▸ Exercise aim: The line that contains "Task: Click the Semrush logo in banner" marks the end: retype the data below exactly from its first line through that line.

▸ Material for this exercise:
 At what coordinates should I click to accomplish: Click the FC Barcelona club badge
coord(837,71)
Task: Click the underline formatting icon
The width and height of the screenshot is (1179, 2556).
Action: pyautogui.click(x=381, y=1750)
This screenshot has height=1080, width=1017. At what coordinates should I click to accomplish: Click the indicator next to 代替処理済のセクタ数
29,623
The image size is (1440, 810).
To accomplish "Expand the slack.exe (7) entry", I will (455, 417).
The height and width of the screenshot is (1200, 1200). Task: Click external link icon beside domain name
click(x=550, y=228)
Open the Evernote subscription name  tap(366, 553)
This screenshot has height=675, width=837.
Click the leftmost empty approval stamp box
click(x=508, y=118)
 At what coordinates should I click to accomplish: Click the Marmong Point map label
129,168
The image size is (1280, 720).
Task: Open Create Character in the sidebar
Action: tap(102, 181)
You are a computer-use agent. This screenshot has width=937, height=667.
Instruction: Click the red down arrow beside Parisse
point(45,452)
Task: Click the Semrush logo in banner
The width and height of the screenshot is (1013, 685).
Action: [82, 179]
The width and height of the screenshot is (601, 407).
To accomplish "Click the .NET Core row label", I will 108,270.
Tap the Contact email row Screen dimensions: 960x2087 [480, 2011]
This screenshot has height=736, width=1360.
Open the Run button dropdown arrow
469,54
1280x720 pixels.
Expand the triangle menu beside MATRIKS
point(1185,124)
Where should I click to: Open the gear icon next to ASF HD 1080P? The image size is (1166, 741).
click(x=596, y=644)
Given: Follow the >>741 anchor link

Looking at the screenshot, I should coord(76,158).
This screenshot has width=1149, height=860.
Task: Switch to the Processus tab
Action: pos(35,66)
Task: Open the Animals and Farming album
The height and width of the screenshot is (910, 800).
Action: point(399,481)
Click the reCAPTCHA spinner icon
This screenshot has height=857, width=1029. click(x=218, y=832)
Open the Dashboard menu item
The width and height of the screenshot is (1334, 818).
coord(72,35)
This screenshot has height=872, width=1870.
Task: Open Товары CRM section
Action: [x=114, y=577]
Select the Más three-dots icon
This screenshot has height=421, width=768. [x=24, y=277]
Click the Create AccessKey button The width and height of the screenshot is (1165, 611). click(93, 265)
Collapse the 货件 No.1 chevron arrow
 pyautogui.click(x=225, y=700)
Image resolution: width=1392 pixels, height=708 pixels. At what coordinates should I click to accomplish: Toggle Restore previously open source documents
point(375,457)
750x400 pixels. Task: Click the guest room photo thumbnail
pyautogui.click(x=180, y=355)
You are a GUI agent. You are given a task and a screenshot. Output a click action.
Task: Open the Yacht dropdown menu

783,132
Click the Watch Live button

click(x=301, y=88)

▸ Exercise output:
 At what coordinates should I click to accomplish: Click the FC Barcelona club badge
coord(837,71)
Task: Click the underline formatting icon
The width and height of the screenshot is (1179, 2556).
Action: pyautogui.click(x=381, y=1750)
This screenshot has height=1080, width=1017. At what coordinates should I click to accomplish: Click the indicator next to 代替処理済のセクタ数
29,623
The image size is (1440, 810).
To accomplish "Expand the slack.exe (7) entry", I will (455, 417).
The height and width of the screenshot is (1200, 1200). Task: Click external link icon beside domain name
click(x=550, y=228)
Open the Evernote subscription name  tap(366, 553)
This screenshot has height=675, width=837.
Click the leftmost empty approval stamp box
click(x=508, y=118)
 At what coordinates should I click to accomplish: Click the Marmong Point map label
129,168
The image size is (1280, 720).
Task: Open Create Character in the sidebar
Action: tap(102, 181)
You are a computer-use agent. This screenshot has width=937, height=667.
Instruction: Click the red down arrow beside Parisse
point(45,452)
Task: Click the Semrush logo in banner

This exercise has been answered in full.